Brief: The task requires repeating, word for word, the lines from the one with "Where should I" through the end of the material, leaving out all pictures.

Given data:
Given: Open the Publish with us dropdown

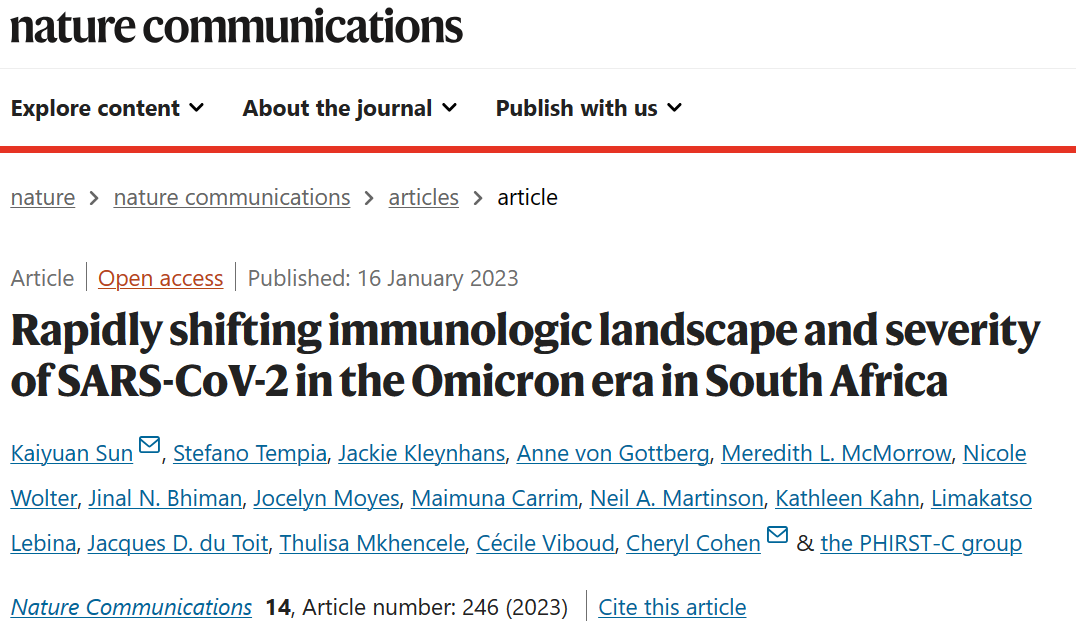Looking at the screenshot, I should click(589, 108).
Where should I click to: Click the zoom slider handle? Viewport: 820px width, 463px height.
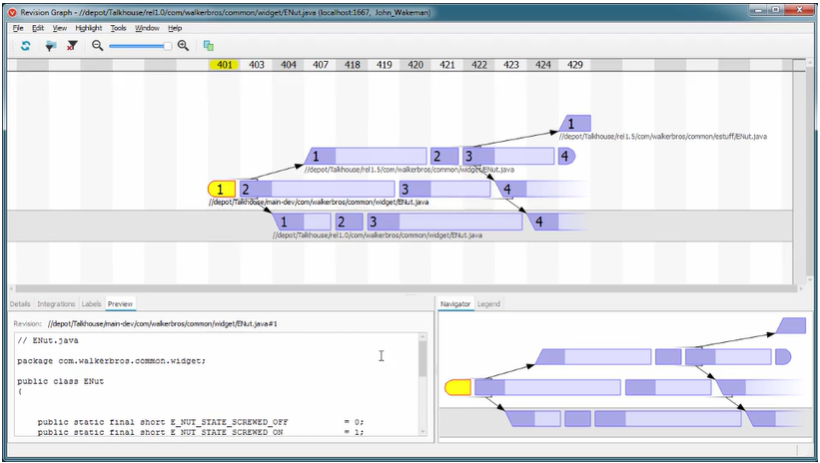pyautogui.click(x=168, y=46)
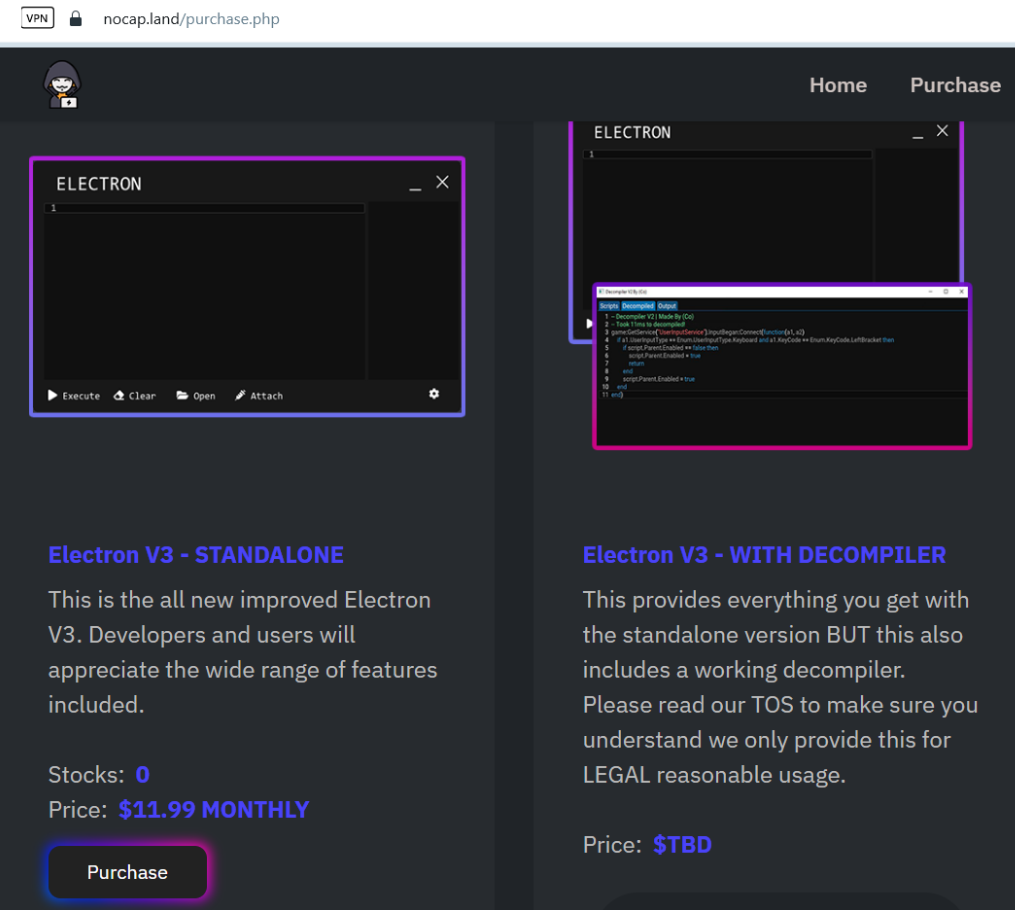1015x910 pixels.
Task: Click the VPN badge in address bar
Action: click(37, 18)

Written answer:
Where should I click to: Click the zoom slider handle? Viewport: 820px width, 463px height.
pyautogui.click(x=168, y=46)
1015x910 pixels.
Task: Click the VPN badge in address bar
Action: click(37, 18)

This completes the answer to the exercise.